If anyone wanted to do the linkup at a more leisurely pace it would make sense to stay at the Hutchinson Hut below the crag.
We started up Clean Sweep (VS 4c, 185m) at 1718 and the first pitch was certainly the slowest with wet climbing shoes and some quite tricky moves (we were determined to do the actual first pitch rather than the hell fire corner start)
Mark still smiling after the third pitch of Clean Sweep. This pitch is what the route is all about and I was surprised how much we were both still enjoying the climbing after quite a few hours on the go.
After Clean Sweep we were headed for the last route of the day – Savage Slit, Coire an Lochain. In the planning stage we hadn’t decided how we were going to get to the bottom of Savage Slit….
We climbed Savage Slit ( in two pitches starting at 1943 and topping out at 2012). I’ve climbed Savage Slit in summer and winter so it was an absolute joy to move swiftly up a great bit of rock.
We topped out into high winds. The forecast had been for it to be windy all day and some showers to come in late in the day. We’d worked pretty hard to eat and drink enough and walk rather than run any uphills so it was brilliant to still feel pretty fresh at this stage for the last run to the car. Our top speed from the whole day was on the path out of Coire an’t Sneachdta – just over 15km/h.
We had allotted 20 hours for the adventure but in the end we were quicker climbing than we had thought and even a bit quicker running. The final stats were
- 62.62 km
- 6 routes – Eagle Ridge (Sev 4b), Squareface (Vdiff), Cumming Crofton (HS 4b), Talisman (HS 4b), Clean Sweep (VS 4C), Savage Slit (Sev 4a) – 28 pitches in total
- Height gain 3532m
- Moving average 5km/h
- Guidebook pitch average speed – 11 mins
- Total time – 17hrs 28mins
- Time from Start of first route to top of last – 15hrs exactly (this is how the Lakes Classic Rock Challenge is measured though I feel Car- Car makes more sense for the Cairngorms)
I had been concerned that we were going to turn some brilliant bits of climbing into a bit of a sufferfest but in fact the whole day was really enjoyable.

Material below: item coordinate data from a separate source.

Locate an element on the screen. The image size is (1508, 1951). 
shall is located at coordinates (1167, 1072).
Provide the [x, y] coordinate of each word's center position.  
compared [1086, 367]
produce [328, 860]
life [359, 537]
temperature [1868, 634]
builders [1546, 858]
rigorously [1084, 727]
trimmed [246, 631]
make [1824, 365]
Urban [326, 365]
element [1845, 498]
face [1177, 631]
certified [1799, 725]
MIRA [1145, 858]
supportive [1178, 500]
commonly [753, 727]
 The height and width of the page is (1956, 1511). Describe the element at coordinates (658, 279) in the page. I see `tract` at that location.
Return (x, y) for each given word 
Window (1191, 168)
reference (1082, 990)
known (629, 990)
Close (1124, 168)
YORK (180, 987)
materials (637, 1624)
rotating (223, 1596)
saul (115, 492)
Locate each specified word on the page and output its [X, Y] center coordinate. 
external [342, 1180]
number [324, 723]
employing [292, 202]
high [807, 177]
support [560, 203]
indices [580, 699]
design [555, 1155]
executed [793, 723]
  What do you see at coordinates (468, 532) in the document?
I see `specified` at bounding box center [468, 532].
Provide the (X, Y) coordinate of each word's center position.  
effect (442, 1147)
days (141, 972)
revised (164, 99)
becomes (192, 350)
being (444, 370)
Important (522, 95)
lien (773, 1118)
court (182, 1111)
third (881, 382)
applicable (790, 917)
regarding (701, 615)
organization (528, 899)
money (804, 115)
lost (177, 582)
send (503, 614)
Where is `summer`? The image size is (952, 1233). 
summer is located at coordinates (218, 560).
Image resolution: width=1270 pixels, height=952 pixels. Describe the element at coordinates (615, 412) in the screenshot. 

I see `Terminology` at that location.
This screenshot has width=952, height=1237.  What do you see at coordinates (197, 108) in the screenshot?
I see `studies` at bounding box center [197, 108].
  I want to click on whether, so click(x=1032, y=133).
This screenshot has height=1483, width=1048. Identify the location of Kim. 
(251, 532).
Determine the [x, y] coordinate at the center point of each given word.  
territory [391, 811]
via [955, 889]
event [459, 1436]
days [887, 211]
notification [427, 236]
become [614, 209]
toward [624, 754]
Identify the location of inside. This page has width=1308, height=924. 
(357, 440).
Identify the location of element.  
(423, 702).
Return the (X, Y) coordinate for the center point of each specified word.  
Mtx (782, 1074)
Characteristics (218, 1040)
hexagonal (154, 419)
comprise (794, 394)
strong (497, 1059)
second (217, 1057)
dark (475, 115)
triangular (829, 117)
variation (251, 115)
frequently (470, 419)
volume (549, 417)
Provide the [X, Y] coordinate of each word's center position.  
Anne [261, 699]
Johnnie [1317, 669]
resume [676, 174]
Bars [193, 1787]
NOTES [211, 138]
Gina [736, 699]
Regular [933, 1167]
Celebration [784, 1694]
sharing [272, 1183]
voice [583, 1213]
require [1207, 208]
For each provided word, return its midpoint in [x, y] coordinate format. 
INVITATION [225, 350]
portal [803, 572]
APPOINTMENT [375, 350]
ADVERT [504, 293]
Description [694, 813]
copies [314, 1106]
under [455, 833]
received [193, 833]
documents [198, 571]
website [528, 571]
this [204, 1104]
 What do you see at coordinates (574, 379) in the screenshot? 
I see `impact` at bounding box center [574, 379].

It probably helped that we hadn’t seen each other in a few months so it just felt great to catch up with a mate and do a lot of really good climbing and running. We would be really excited to hear from anyone else who has tried this or completed it and really hope that others will give it a crack – It would be great to see a few hours knocked off our time!